Science has to be repeatable and falsifiable. The warmists have already declared that there is nothing that will falsify their faith in warming.

The methodology embedded in the models must be published, reviewed, and demonstrated to be repeatable, even in the hands of skeptics. As the situation is now, all of the models are closely held secrets (to my knowledge), and therefore could easily be leavened with corrections on inputs or outputs to match known historical data. Computers literally do exactly what you tell them to. Nothing more, and nothing less.

Perhaps someone in the climatology field can let us know if the current generation of models includes water vapor, which has been noted as conspicuously absent in prior generations. This basic piece of the climate is (or was) ignored by climate models, which means that any predictions from the models came without understanding a huge factor in the actual workings of the climate. Adding water vapor in makes the calculations required by the model enormously complex, of course.

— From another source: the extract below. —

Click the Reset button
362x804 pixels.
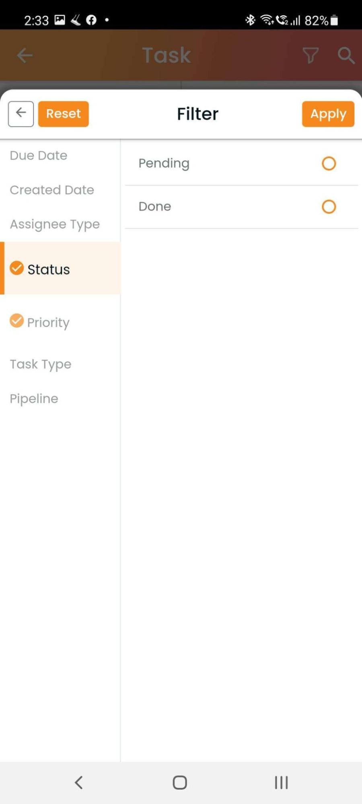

I specifically note the one large down-spike in the historical record. This is mimicked in the modeled data quite closely. Inflection points like this require specific attention to prevent fraud in the models, as prior knowledge of the inflection will influence the modelers to program in corrections specific to the time period, rather than being specific to the combination of events that caused the inflection.

Model based science is rife with opportunity for scientific fraud. It depends on complete and utter honesty on part of the scientists involved. We KNOW from Michael Mann that this basic honesty is lacking in the climate modeling community. Any study that relies on self-reporting from the model creators is structurally flawed.

NASA, itself, has vacillated on the honest/dishonest line, and therefore I do not consider them a viable arbitrator of truth on this subject.


12 posted on 03/09/2020 6:50:39 AM PDT by MortMan (Shouldn't "palindrome" read the same forward and backward?)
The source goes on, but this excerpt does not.